▸ **Selected excerpt**
--

/bamboo

Primary LanguageTeXCreative Commons Attribution Share Alike 4.0 InternationalCC-BY-SA-4.0

Bamboo 🎍

A cryptographically secure, distributed, single-writer append-only log that supports transitive partial replication and local deletion of data.

Powered by science, this log format can serve as a more efficient alternative to secure-scuttlebutt's linked lists or hypercore's merkle forests.

Status: Stable 🐼

You might want to look at https://aljoscha-meyer.de/reed/, a spec based off a more efficient linking scheme.

Disclaimer

Some years after authoring this specification, I do not consider the "append-only log" terminology to be appropriate anymore, see https://arxiv.org/abs/2308.13836

Forking the log requires some way of deterministically invalidating some entries that were considered valid before the fork. This makes the log an "append-or-delete log", not an "append-only log". See also https://arxiv.org/abs/2307.08381 for a detailed discussion of invalidating all entries that are part of a fork.

Concepts and Properties

Each append-only log is identified by a public key of a cryptographic signature scheme, and a 64 bit integer (one keypair can thus be used to maintain up to 2^64 logs). Conceptually, an entry in the log is a tuple of:

  • the author of the entry, a public key of the digital signature scheme that is used for the log
  • the log id, a 64 bit integer
  • the sequence number of the entry (i.e. the offset in the log)

--

▸ **Collected data**
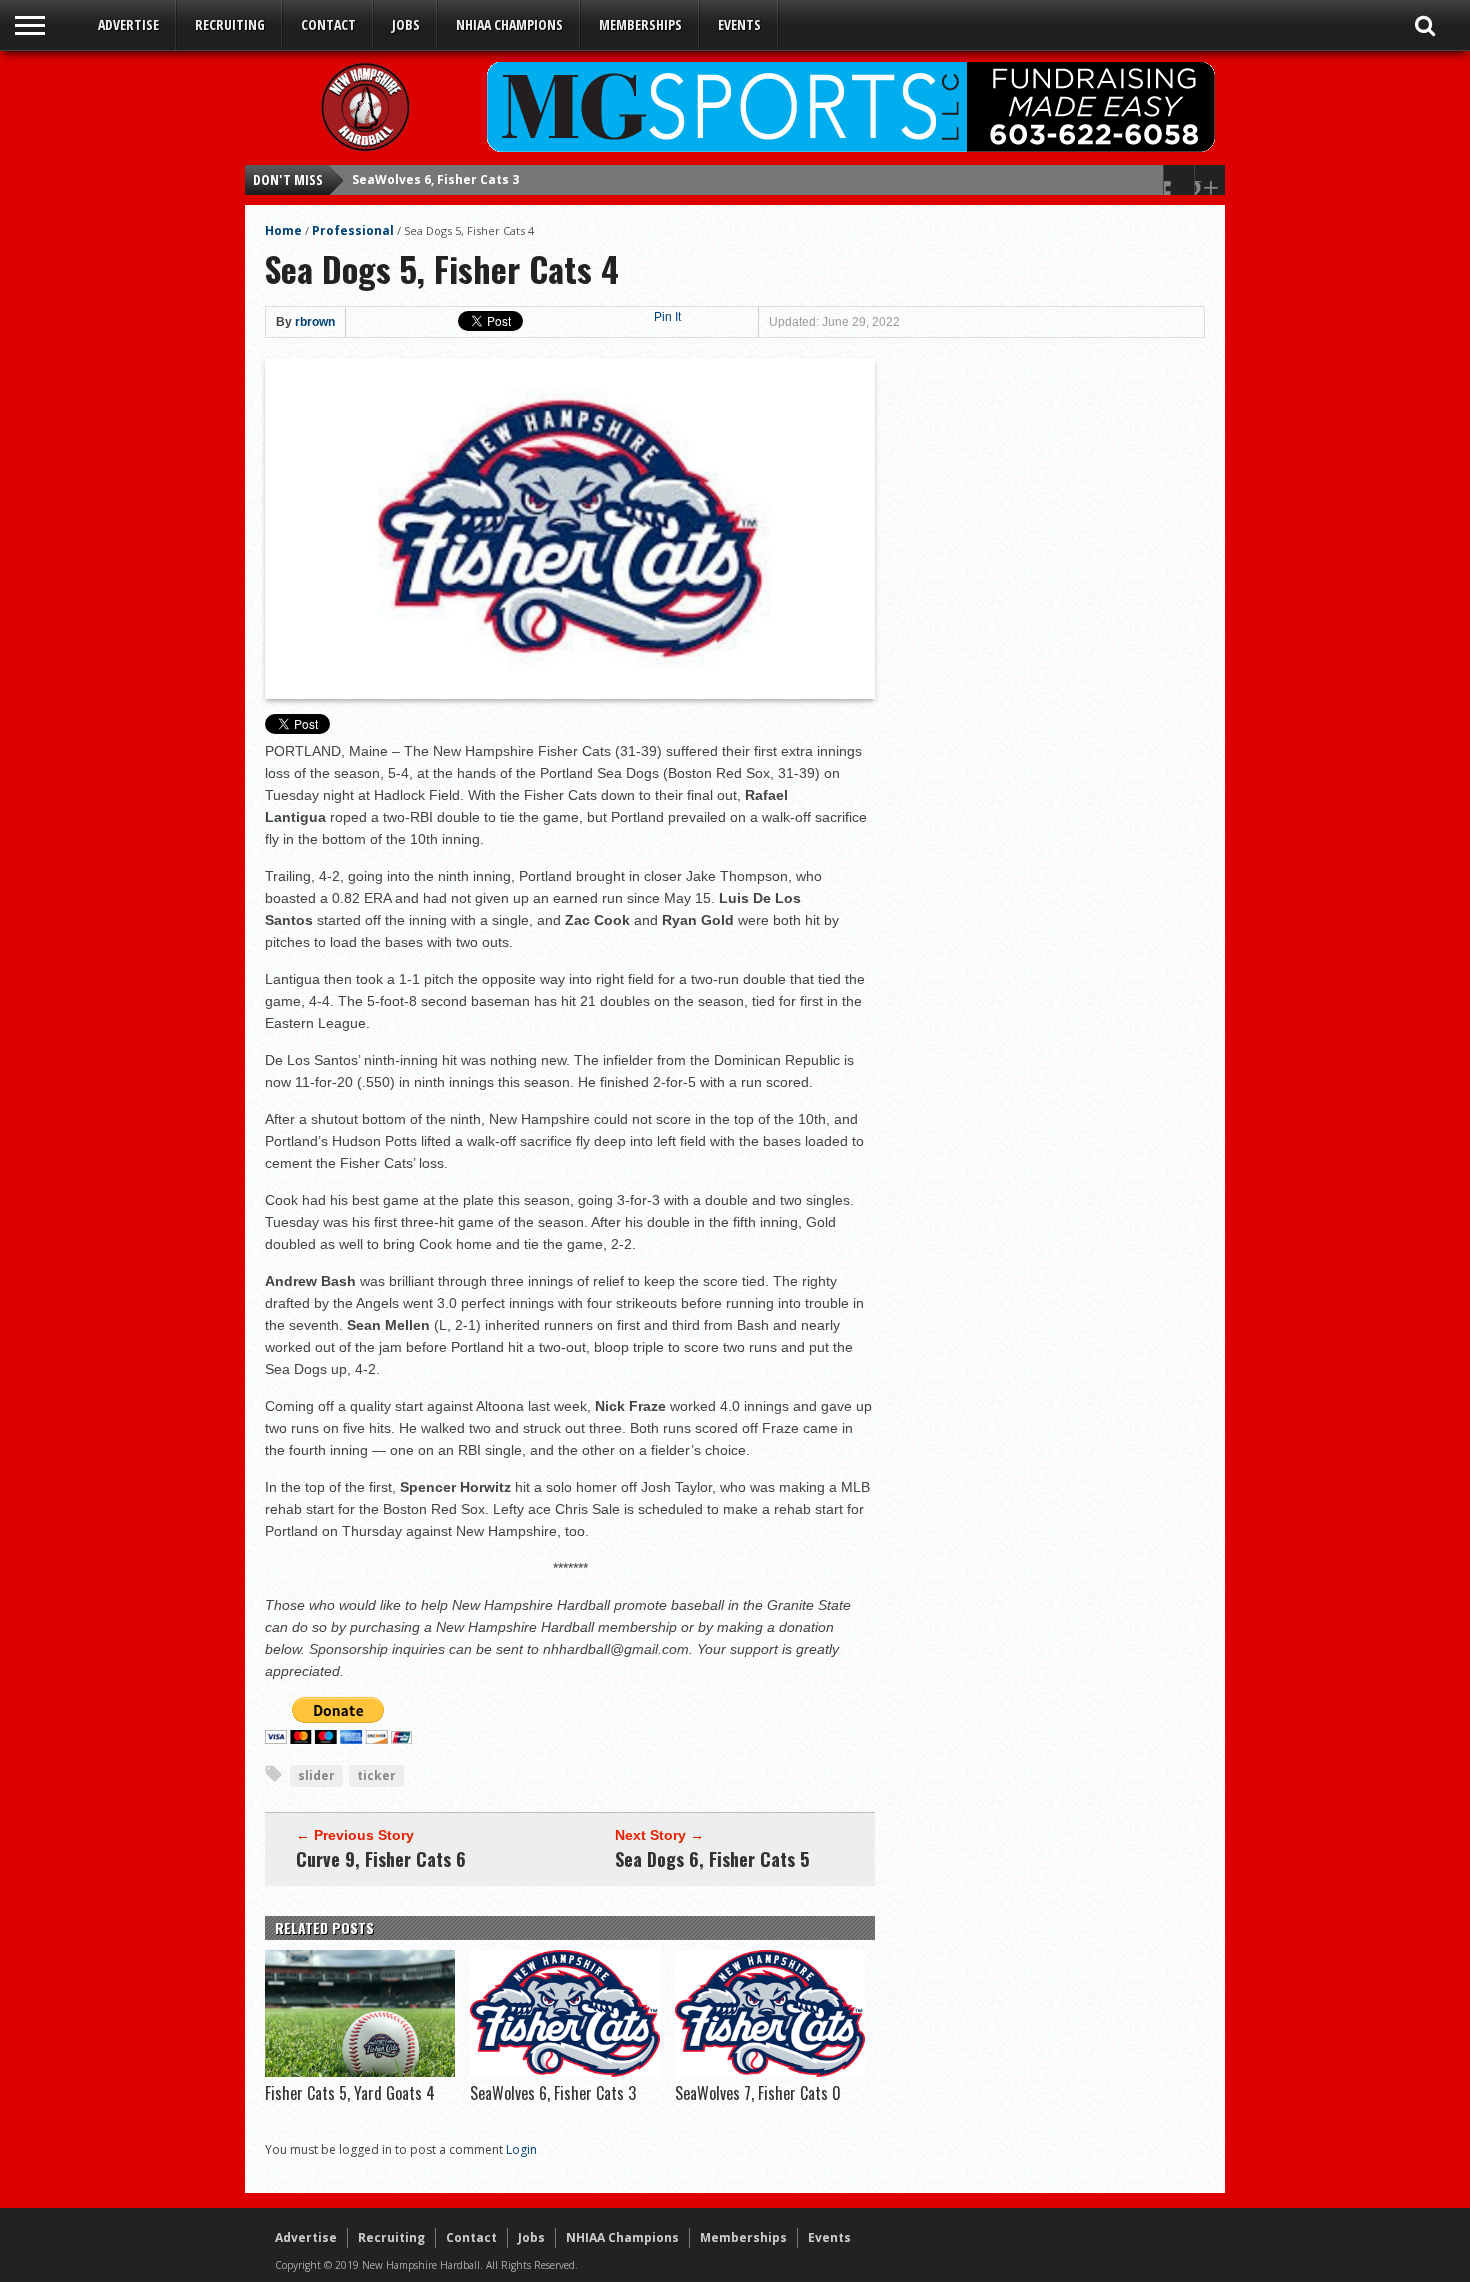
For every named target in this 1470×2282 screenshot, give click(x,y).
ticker (376, 1775)
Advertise (128, 24)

--

▸ **Problem**
Retype the part of the Bamboo log specification that opens with the words containing "Primary LanguageTeXCreative Commons" and closes with "efficient linking scheme.".

▸ **Right answer**
Primary LanguageTeXCreative Commons Attribution Share Alike 4.0 InternationalCC-BY-SA-4.0

Bamboo 🎍

A cryptographically secure, distributed, single-writer append-only log that supports transitive partial replication and local deletion of data.

Powered by science, this log format can serve as a more efficient alternative to secure-scuttlebutt's linked lists or hypercore's merkle forests.

Status: Stable 🐼

You might want to look at https://aljoscha-meyer.de/reed/, a spec based off a more efficient linking scheme.